Emergency crews consisting of an engineer and fireman had been chosen to run passenger trains on the morning of February 27 if regular crews failed to show up for work at the appointed hour. Company officials expected that about 40 percent of regular crew members would remain on the job despite the strike; brotherhood officials predicted a total walkout. Ultimately union officials were more correct, with only 22 engineers out of 1,052 and 23 firemen out of 1,085 remaining on the job after the strike deadline, barely 2% of the company's enginemen.

Strikers anticipated that the railroad could not function without them and anticipated a speedy settlement on favorable monetary terms, with some of them leaving personal belongings in the roundhouses after the strike deadline. In this they greatly miscalculated.

During the first three days of the strike company employees were called in from around the region to don overalls and operate passenger engines. These included the Superintendent of the CB&Q's Iowa lines, the superintendents of the telegraph and water service, 14 of the line's conductors, and several brakemen. Sundry employees were used as temporary firemen, running the gamut from mechanics to an assistant superintendent. Only four new engineers hired as strikebreakers were sent out on the road during this period.

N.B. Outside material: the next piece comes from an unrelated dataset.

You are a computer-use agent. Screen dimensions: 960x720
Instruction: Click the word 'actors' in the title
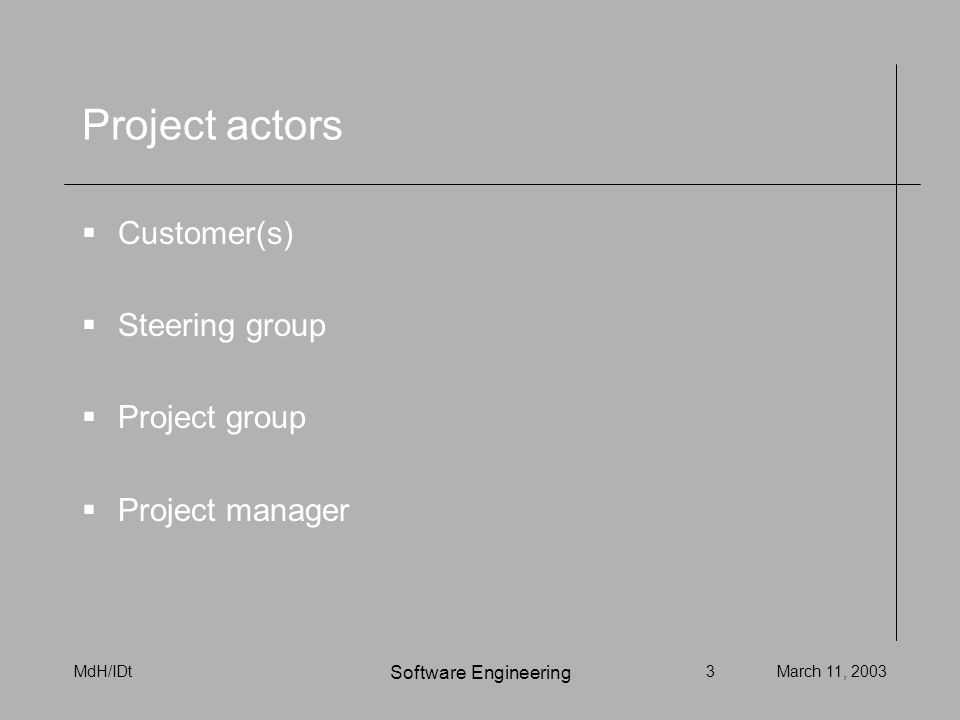284,126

Hiring of replacement workers — contemptuously known as "scabs" by striking workers — began apace, with the emergency conscripts from the ranks of management returned to their jobs as rapidly as the quantity of new hires allowed.

===Developments===

Perkins brought in strikebreakers and Pinkerton agents. On March 5, the union asked unionized workers on other railroads to boycott the CB&Q by refusing to load freight onto its trains; Perkins went to federal court on March 8, to seek an injunction that would require the other railroads to load freight onto the CB&Q. The federal court issued the injunction on March 13, and almost every aspect of labor relations on every railroad engaged in interstate commerce came under court control.

===Termination===

The strike was effectively broken within a month, but it lingered in some western states for another 10 months.

==Legacy==
Several workers were killed in violent episodes. One was striking engineer George Watts, fatally shot in the temple by a deputized Burlington foreman on March 3, in Brookfield, Missouri. Reports from Chicago at the end of March described riots, assaults, and arson of rolling stock and shop buildings. On April 28, in Galesburg, Illinois, a strikebreaker named Albert Hedberg shot two Burlington strikers and claimed self-defense. One of those two, longtime Burlington engineer Herbert W. Newell, died from his wounds.

On July 13 a criminal trial began for six saboteurs, held responsible for a series of dynamite attacks on the railroad. Another two were arrested on the 17th. Nobody was hurt in the explosions and failed attacks, which happened in and around Aurora and Galesburg, Illinois. One of the defendants, "J.Q. Wilson", was identified in court as an infiltrator named Mulligan working for the Pinkertons. Mulligan calmly changed sides in the courtroom and his charges were dropped. Plotter and union official John A. Bauereisen received the longest sentence: two years.

The two unions officially ended their strike unilaterally in January 1889. They both remained in operation and they both strongly oppose the Pullman Strike led by Debs in 1894, which also was a failure.